> **Tarefas**
**A)** Transcreva do texto sobre a polémica da leitura da missa o trecho que começa nas palavras "Citamos excertos do" e termina depois de "(Ef 5, 21-28).".
**B)** No texto sobre a polémica da leitura da missa, de que domingo é a 2.ª leitura que deu origem à discussão?
**C)** Retome o texto sobre a polémica da leitura da missa a partir do ponto em que termina.

> **Excerto da fonte**
^^^^^^^^

A ‘silly season’ (estação ridícula, na tradução literal) deste ano está a revestir uma versão algo religiosa: a partir da 2.ª leitura da missa do XXI domingo do tempo comum (Ano B) uns tantos/umas tantas quiseram trazer para a liça uma discussão algo sem nexo, tanto pelo conteúdo quanto pelo significado: o pretenso papel da mulher, sobretudo na Igreja…católica.
Citamos excertos do texto da ‘tal’ polémica: «Sede submissos uns aos outros no temor
de Cristo. As mulheres submetam-se aos maridos como ao Senhor, porque o marido
é a cabeça da mulher, como Cristo é a cabeça da Igreja, seu Corpo, do qual é o
Salvador. Ora, como a Igreja se submete a Cristo, assim também as mulheres se
devem submeter em tudo aos maridos. Maridos, amai as vossas mulheres, como
Cristo amou a Igreja e Se entregou por ela… Assim devem os maridos amar as suas
mulheres, como os seus corpos. Quem ama a sua mulher ama-se a si mesmo» (Ef 5, 21-28).

^^^^^^^^

> **Secção de dados**
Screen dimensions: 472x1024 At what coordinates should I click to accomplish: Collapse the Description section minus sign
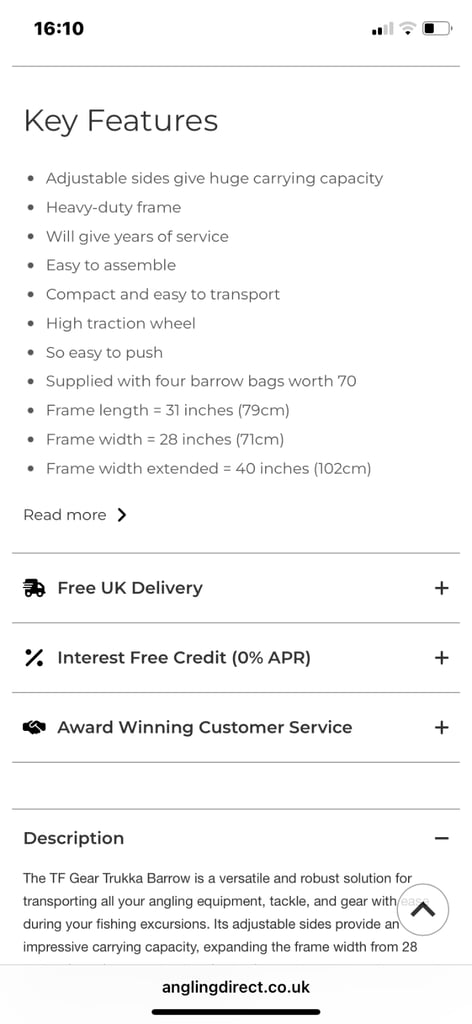tap(442, 839)
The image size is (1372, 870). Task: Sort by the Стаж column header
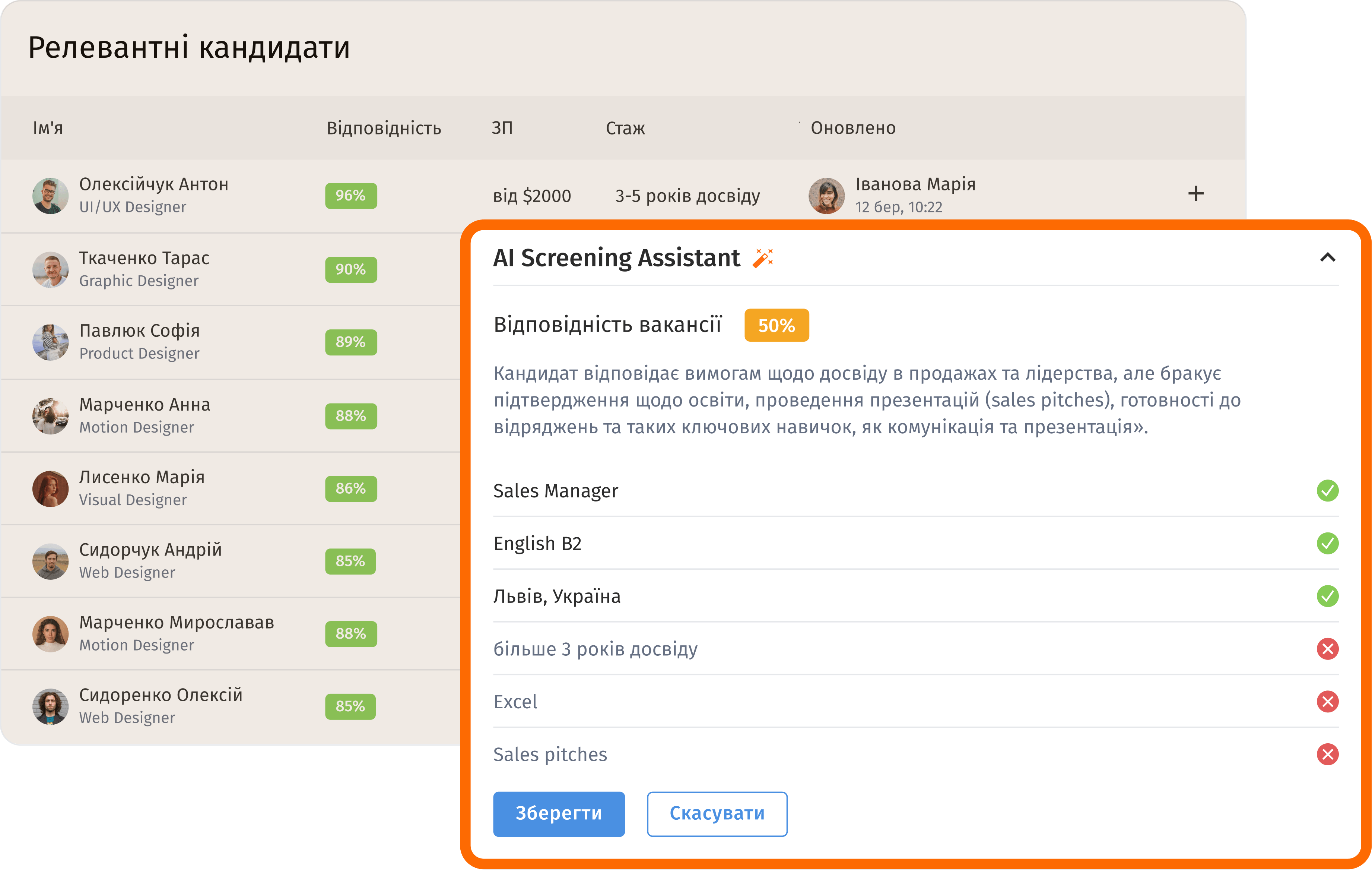pyautogui.click(x=625, y=128)
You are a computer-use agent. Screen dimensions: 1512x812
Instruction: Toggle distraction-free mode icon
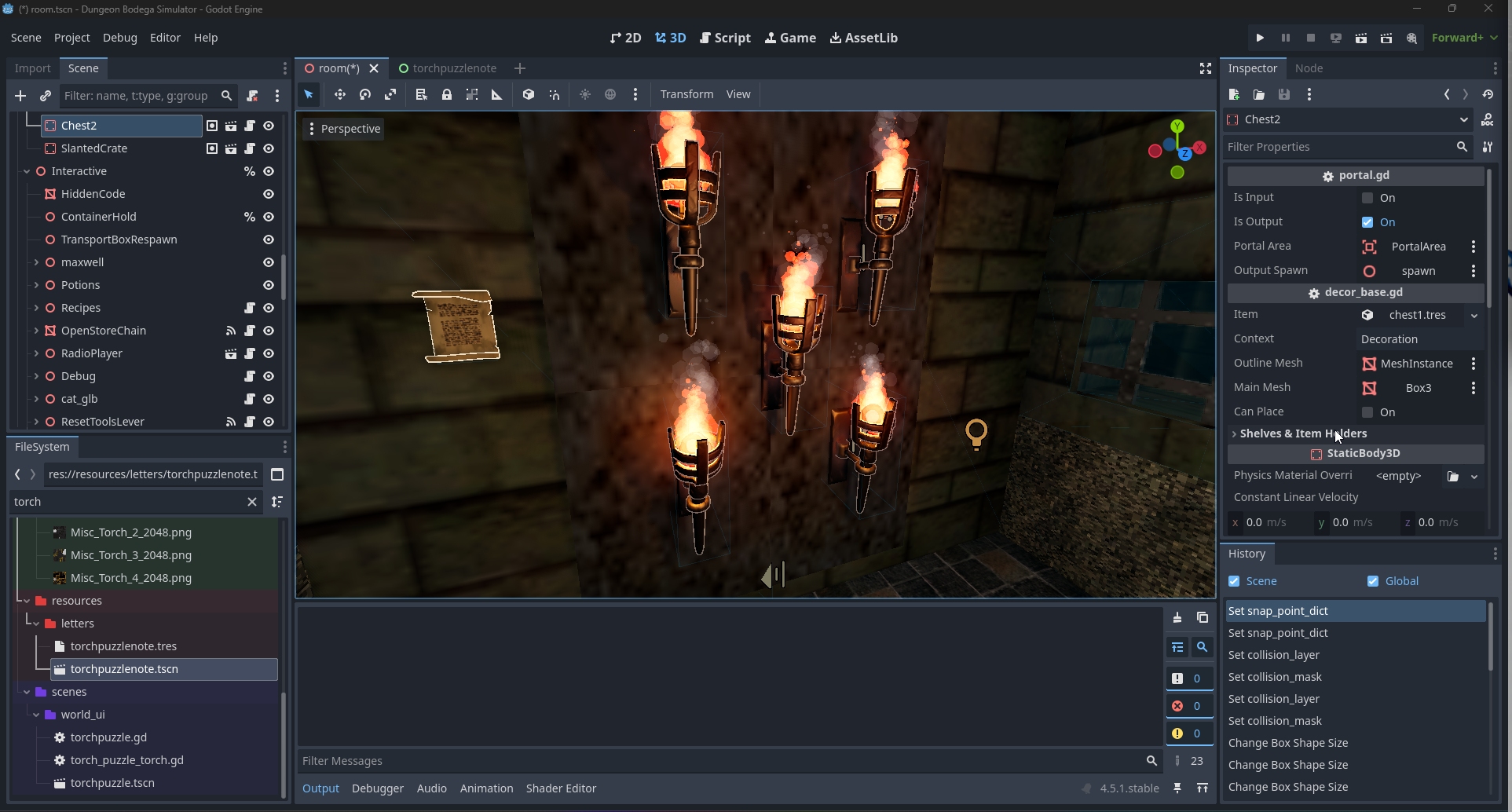click(x=1205, y=69)
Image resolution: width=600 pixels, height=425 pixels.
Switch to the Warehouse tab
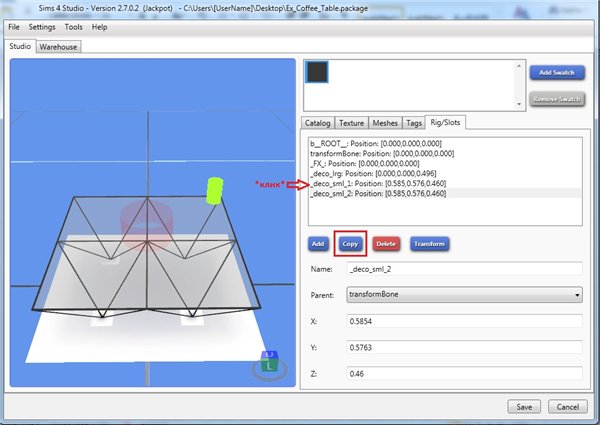point(59,46)
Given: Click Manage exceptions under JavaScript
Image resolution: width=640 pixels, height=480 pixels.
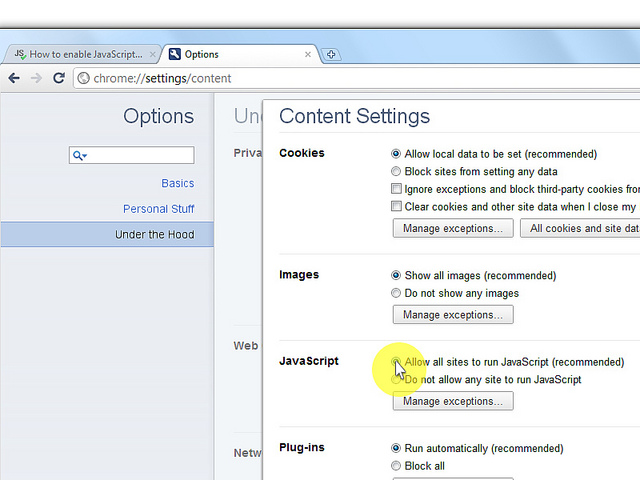Looking at the screenshot, I should (x=453, y=401).
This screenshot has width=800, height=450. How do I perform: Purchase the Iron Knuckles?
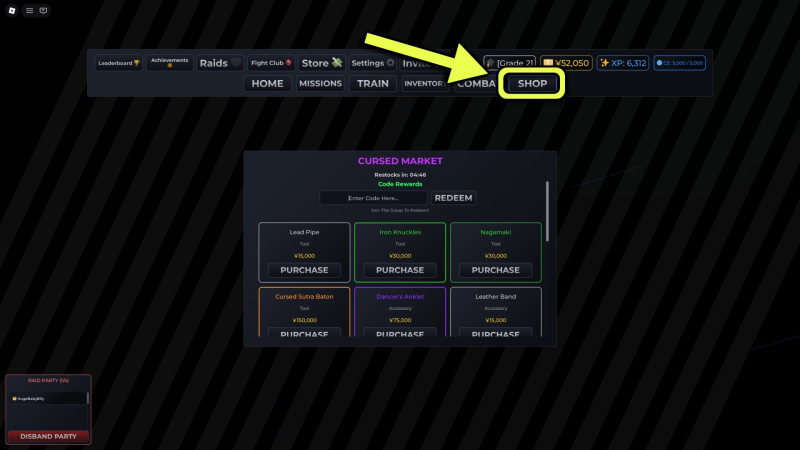click(x=400, y=270)
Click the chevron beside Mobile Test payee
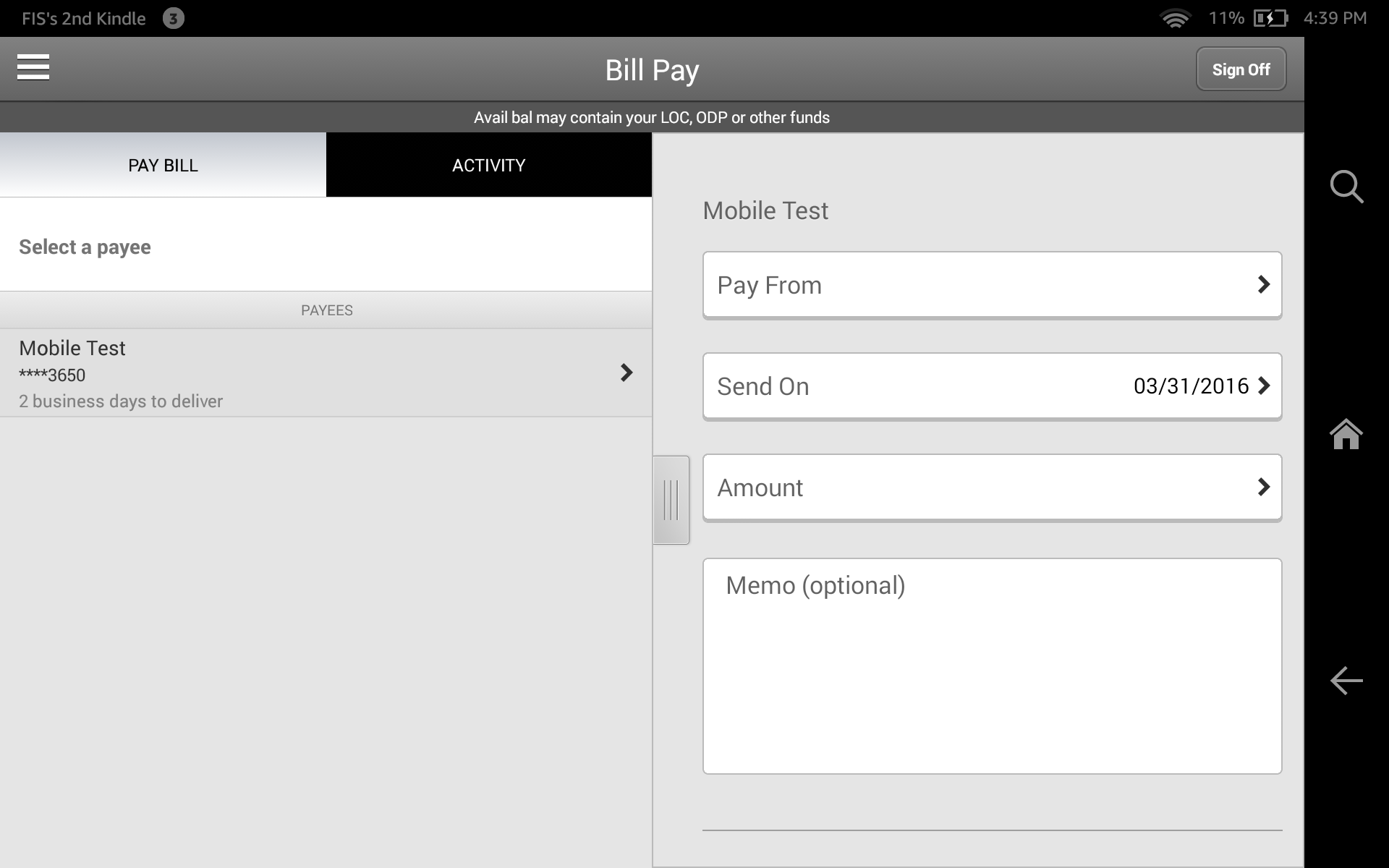The image size is (1389, 868). coord(626,373)
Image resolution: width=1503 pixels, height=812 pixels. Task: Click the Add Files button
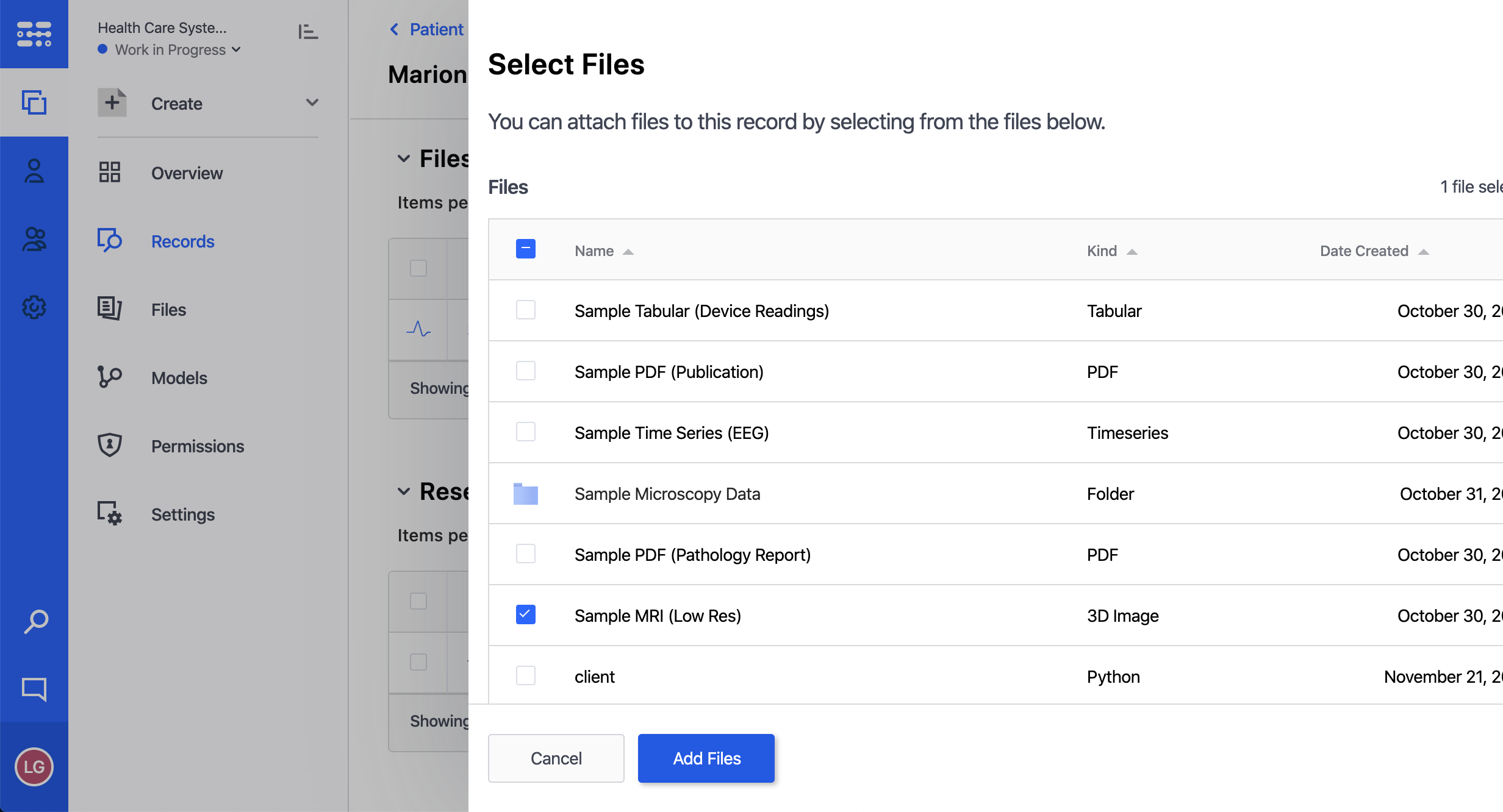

^^^^^^^^

> **Respostas**
**A)**
Citamos excertos do texto da ‘tal’ polémica: «Sede submissos uns aos outros no temor
de Cristo. As mulheres submetam-se aos maridos como ao Senhor, porque o marido
é a cabeça da mulher, como Cristo é a cabeça da Igreja, seu Corpo, do qual é o
Salvador. Ora, como a Igreja se submete a Cristo, assim também as mulheres se
devem submeter em tudo aos maridos. Maridos, amai as vossas mulheres, como
Cristo amou a Igreja e Se entregou por ela… Assim devem os maridos amar as suas
mulheres, como os seus corpos. Quem ama a sua mulher ama-se a si mesmo» (Ef 5, 21-28).

**B)** Do XXI domingo do tempo comum (Ano B).

**C)**
2. Ainda antes da ‘reação’ da Conferência Episcopal Portuguesa, foi-se ouvindo que os textos – bíblicos e não só – precisam de ser enquadrados/contextualizados segundo uma certa hermenêutica e, no caso da Bíblia, atendendo a uma exegese apropriada. Com efeito, São Paulo fala e escreve num contexto específico, tendo em conta o quadro jurídico-social da família, aqui em duas vertentes especiais: a mútua atenção – dito de submissão – e o cuidado entre os esposos. Mas, para alguns, as palavras usadas estariam desadequadas aos ‘critérios’ dos nossos dias e à luz das pretensões de grupos mais redutivos.
Eis um excerto da nota da CEP de 24 de agosto: «então porque não se muda o texto, para que não se deem
interpretações incorretas? A pergunta tem a sua razão de ser, mas é claro para
a Igreja e para quem quiser interpretar textos e tradições com origem noutras
culturas e noutros tempos: os textos não se mudam, mas educam-se os leitores a
entendê-los e a atualizá-los. Por exemplo, não se mudam os versos épicos de
Camões, porque não correspondem à mentalidade atual e até, em alguns casos,
podem causar escândalo. Isso seria cair na arbitrariedade e na ditadura das
modas e na imposição da cultura única. É por isso que se estuda Camões nas
escolas, para que todos tenham acesso à beleza dos seus versos, dentro dos
condicionalismos da sua época».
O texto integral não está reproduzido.